Monday, January 27, 2014

Who’s On the Throne?

My husband and I attended a great Christian marriage conference this past weekend. In one of the sessions the speaker was talking about how the heart and worship affects every area in our lives. Worship is our identity before it is our activity. He went on to say how romance is not the cause of a good marriage but the result of worshipping the right thing. Do we worship God Almighty, the creator of the universe or do we worship self? In other words, “Who’s on the throne?”

While he was speaking about how self-worship can negatively impact a marriage, my husband leaned over and said, “Boy does this apply to a narcissist like your Mom!”

As a narcissist, she continually has herself on the throne and leaves no room to share it with anyone not even the Lord God Almighty. She is the queen of her universe and the only god she truly worships. When she is reminded that she is not on what she considers her rightful throne, or not given her duly deserved adoration and attention, that is when hell breaks loosed for whoever is the cause or just happens to be nearby.

For many years, because of my Mom’s manipulation, control and fear she had instilled in me, I not only let Mom be on her throne, but in many ways let her ascend to a throne in my own life. Many times my fear of her was greater than my awe and faith in God.  I let my fears and peace-keeping at any cost put her on a throne intended for God alone.

Four years ago, I was blessed with a friend who, as she became very close to me, shared about her mom who is a clone of ours. What a blessing and support my friend has been in learning to deal with a narcissistic mom! She is a bit further in the process of healing, forgiving, setting boundaries and not taking the undeserved blame than either of us. One day, a couple years ago, I was lamenting how to deal with Mom when feeling like her current manipulations went against what I believed to be true. My friend wisely asked me, “Who’s on the throne of your life? Is it your mom or God?" Ouch!! Boy did that make me pause and think.

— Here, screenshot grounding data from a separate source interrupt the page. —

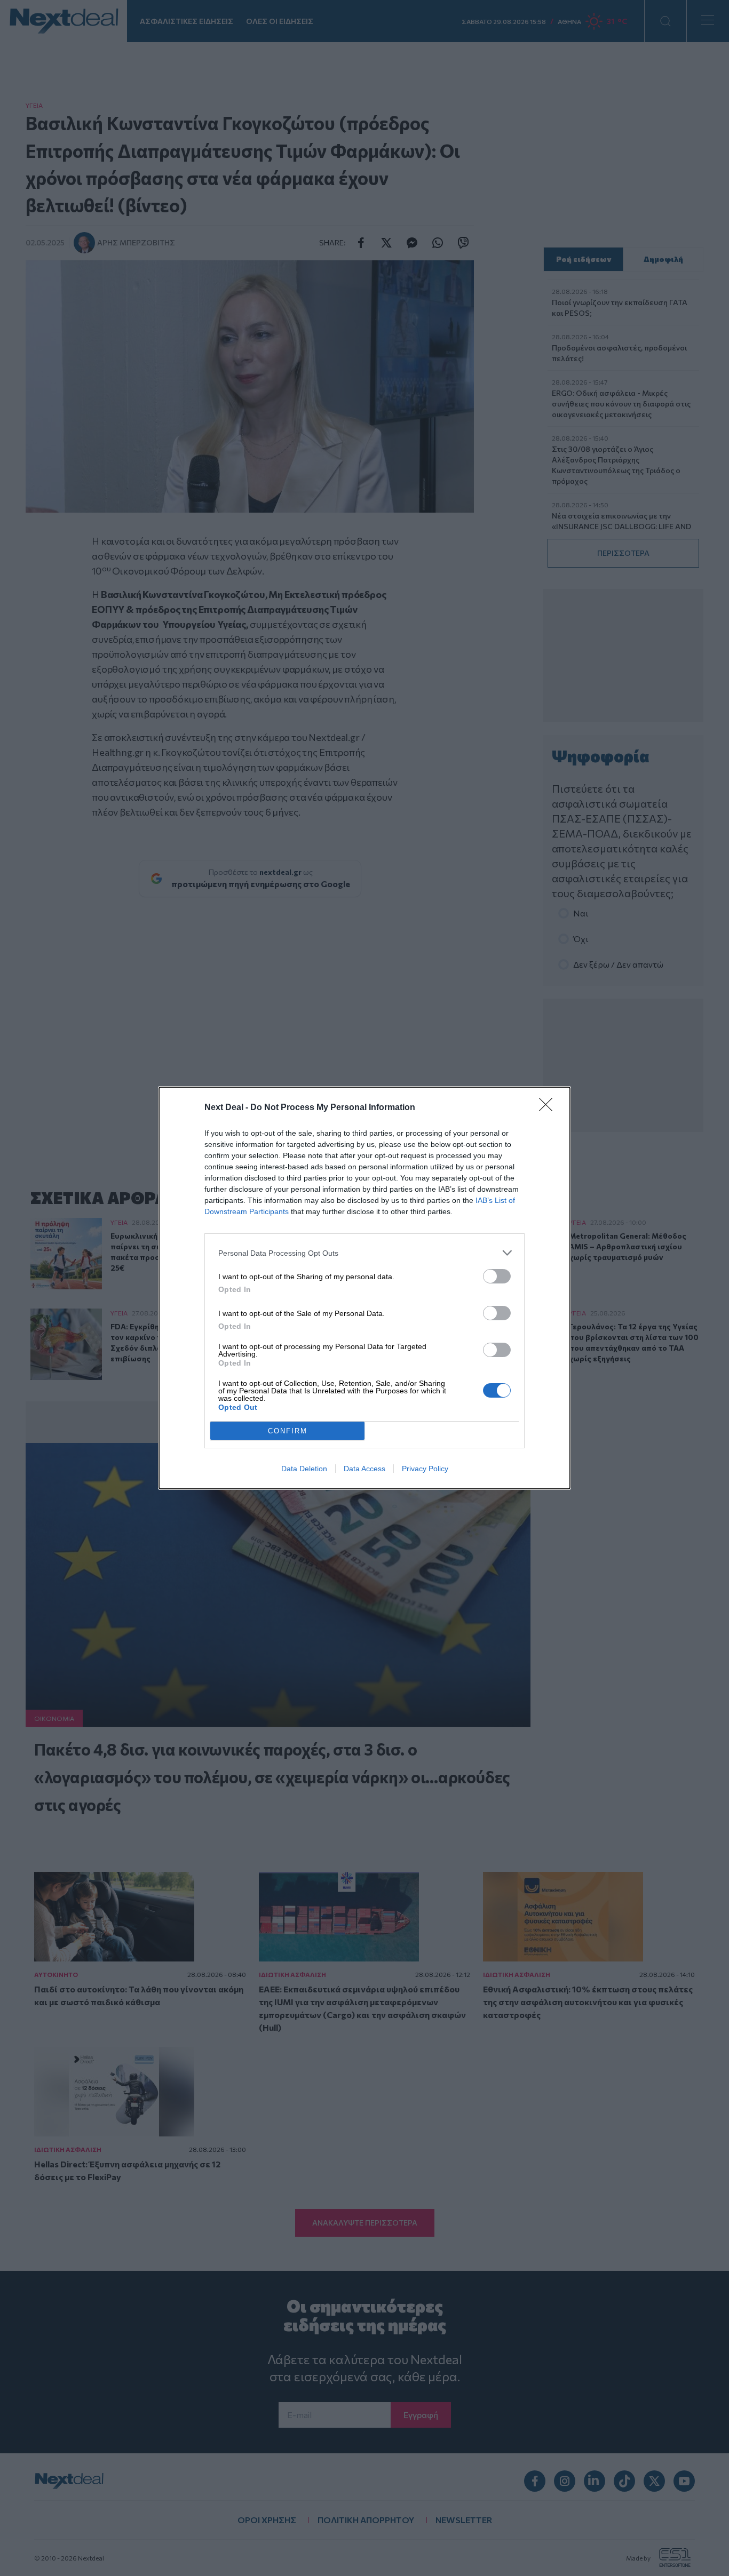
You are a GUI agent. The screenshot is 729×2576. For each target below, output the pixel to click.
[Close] (549, 1108)
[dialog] (364, 1288)
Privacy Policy (425, 1468)
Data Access (364, 1468)
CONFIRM (287, 1431)
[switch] (497, 1276)
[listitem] (364, 1252)
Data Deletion (304, 1468)
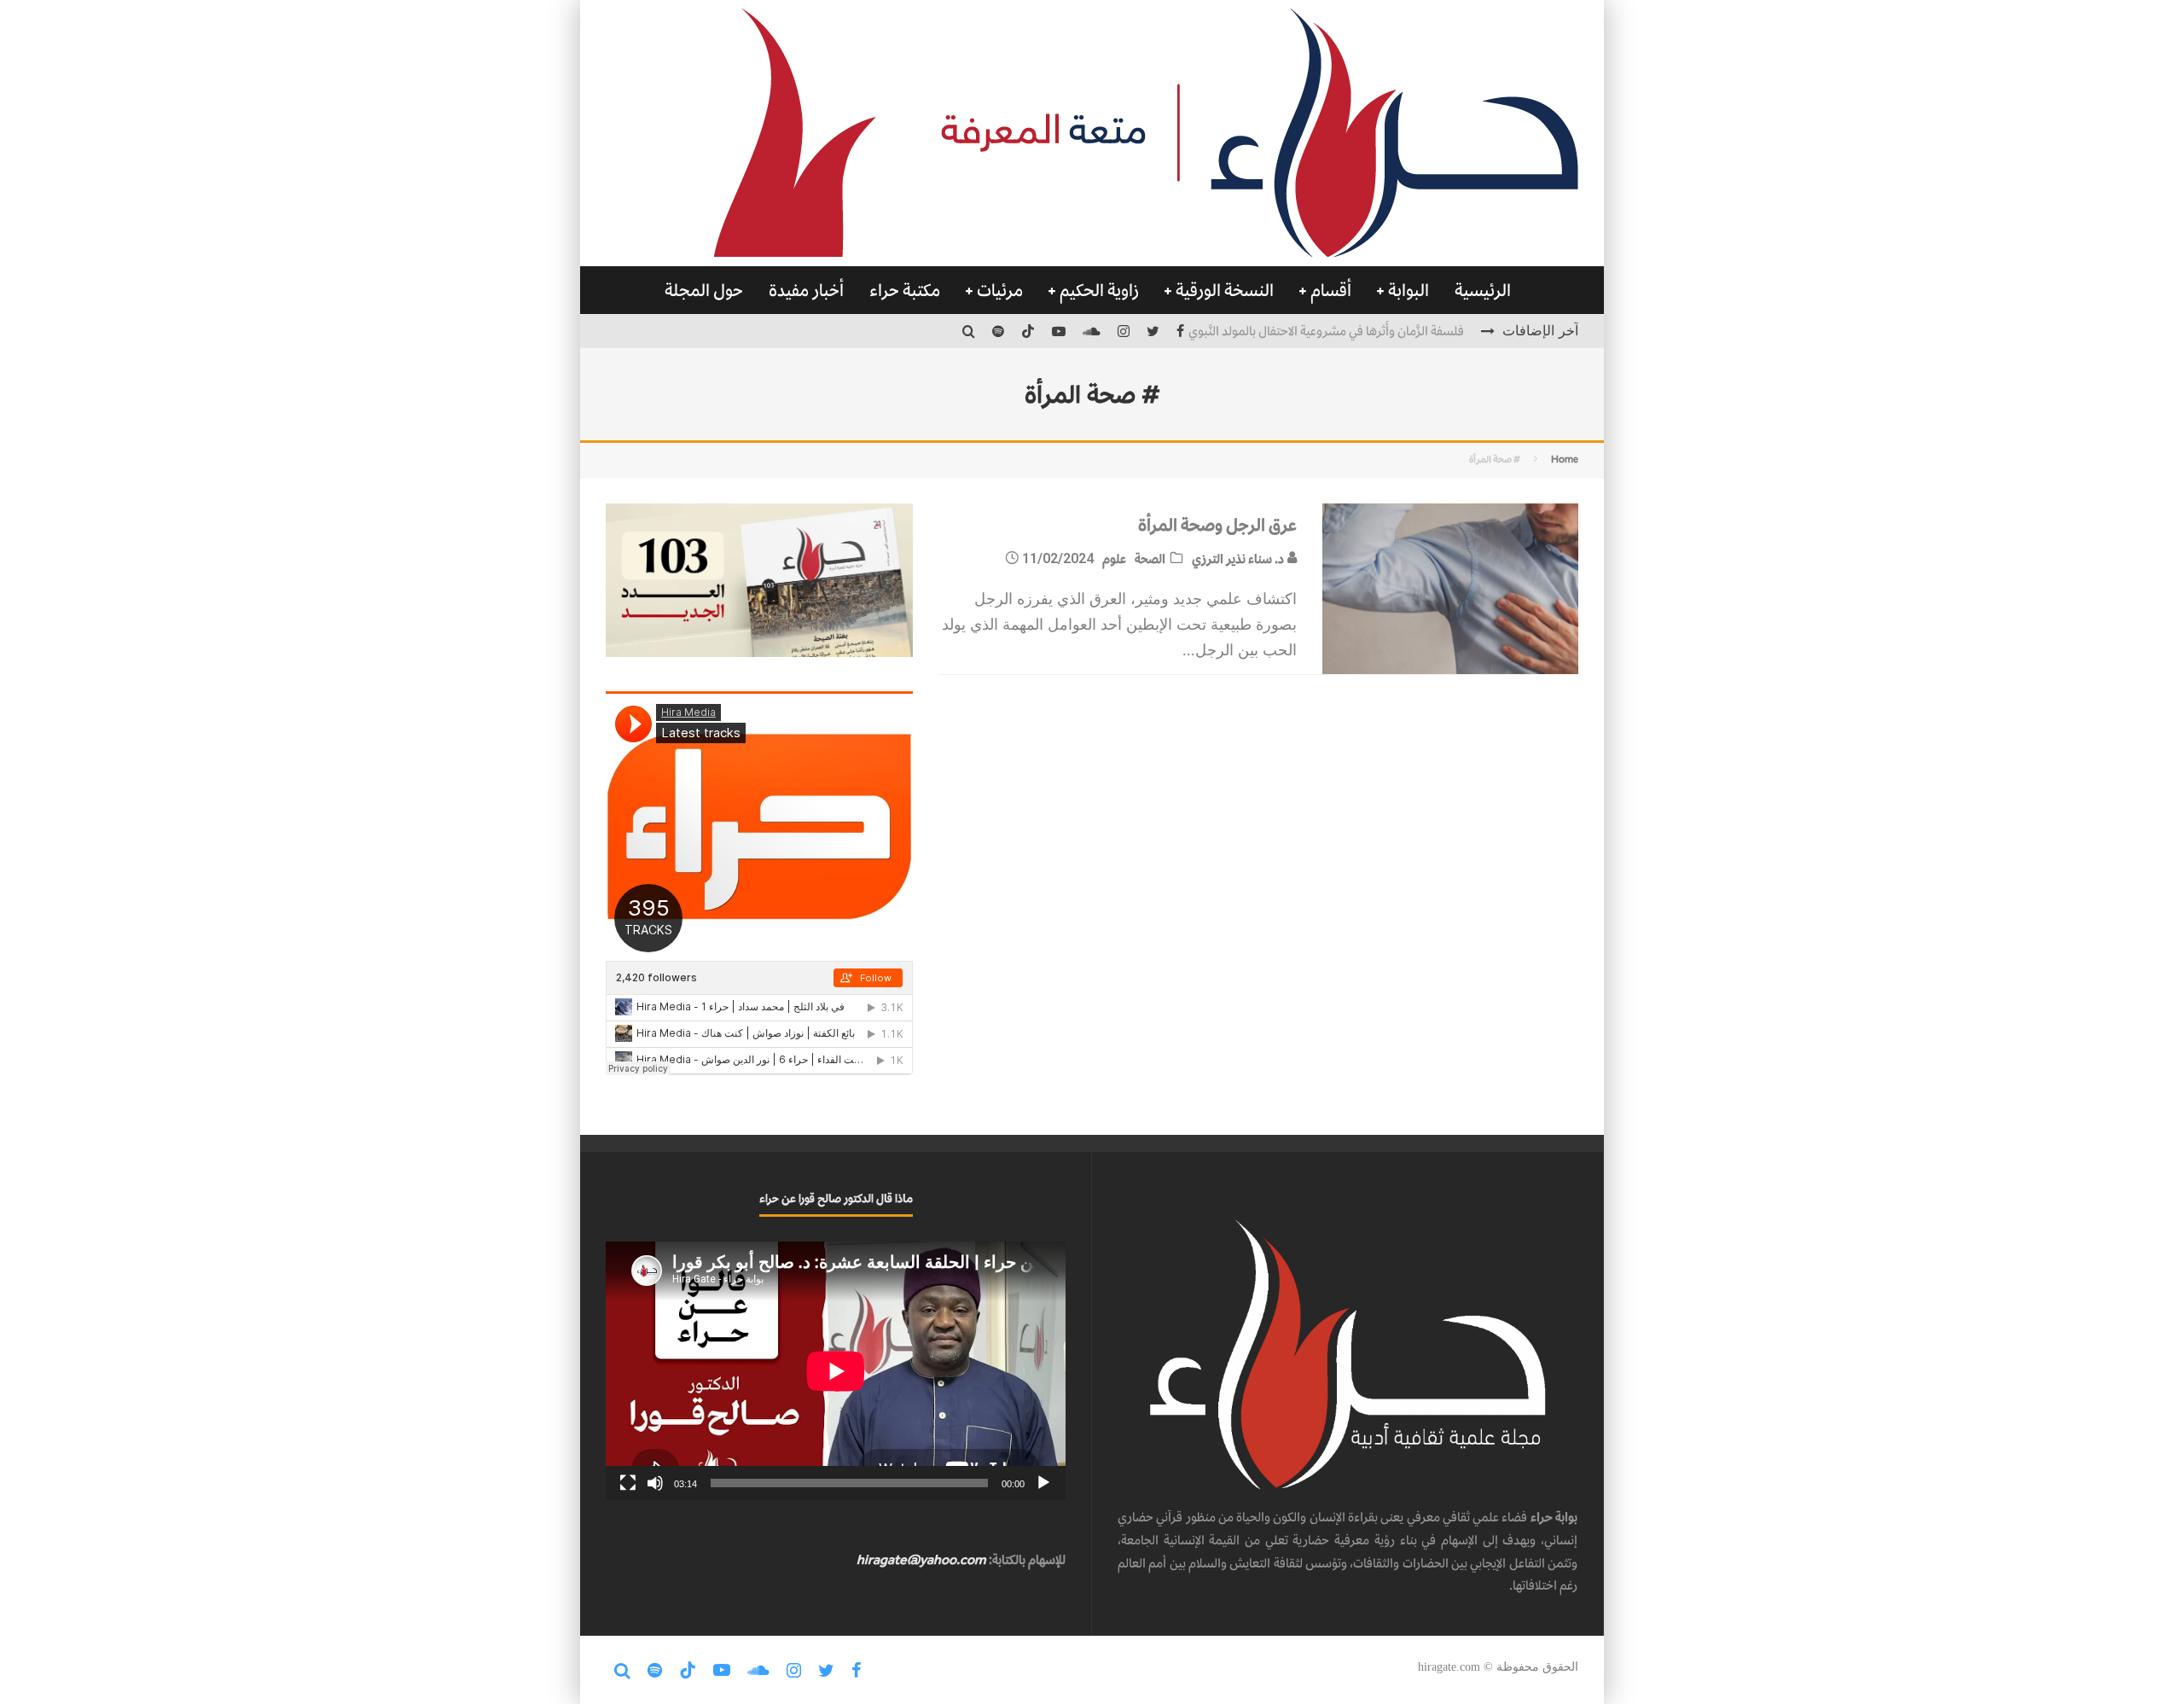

Since then, when issues come up, I try to, in the midst of the upheaval of emotions, remind myself she is not going to be allowed to climb unto the throne in my heart which is meant for God alone. I have purposed to not allow that idolatry to happen anymore! I still struggle with the dread, fear, panic and walking on eggshells in every encounter yet I also know my God is bigger, more powerful, full of love, grace, truth, peace and joy. She can no longer cause me physical abuse. Mom may destroy my sense of peace, my ego and my reputation, but she cannot destroy my faith and hope in Jesus Christ or my assurance of eternity with Him. 

I have begun to realize, that my taking her off of the throne does not cause her to become nastier. The nastiness is already in her heart. What I do or do not do does not cause the rages, the cussing out, the insults or verbal abuses. It is just what is inside her already leaking out.

This concept is illustrated so well in this passage of scripture.

Luke 6:43-45
43“For no good tree bears bad fruit, nor again does a bad tree bear good fruit, 44 for each tree is known by its own fruit. For figs are not gathered from thorn bushes, nor are grapes picked from a bramble bush. 45The good person out of the good treasure of his heart produces good, and the evil person out of his evil treasure produces evil, for out of the abundance of the heart his mouth speaks.

So I continually remind myself the ugliness that spews out of her is from the overflow of her evil heart and not because of what I do or do not do. Do I like encountering this evil overflow, of course not! I so long for it to end, pray for a miracle or do all I can to avoid it. Now I realize and accept I must reserve the throne of my heart for God and living to please Him, no matter how much it ticks her off. If she wants to continually worship the false idol of herself there is nothing I can do about it. But to my God and to who I am in Christ, I must remain faithful and true.

May I ask you today, “Who’s on the throne?” Are you letting the narcissist in your life continue to rule or is the God of the universe ruling your heart?

Praying God grants you the faith and the strength you need to dethrone your narcissist.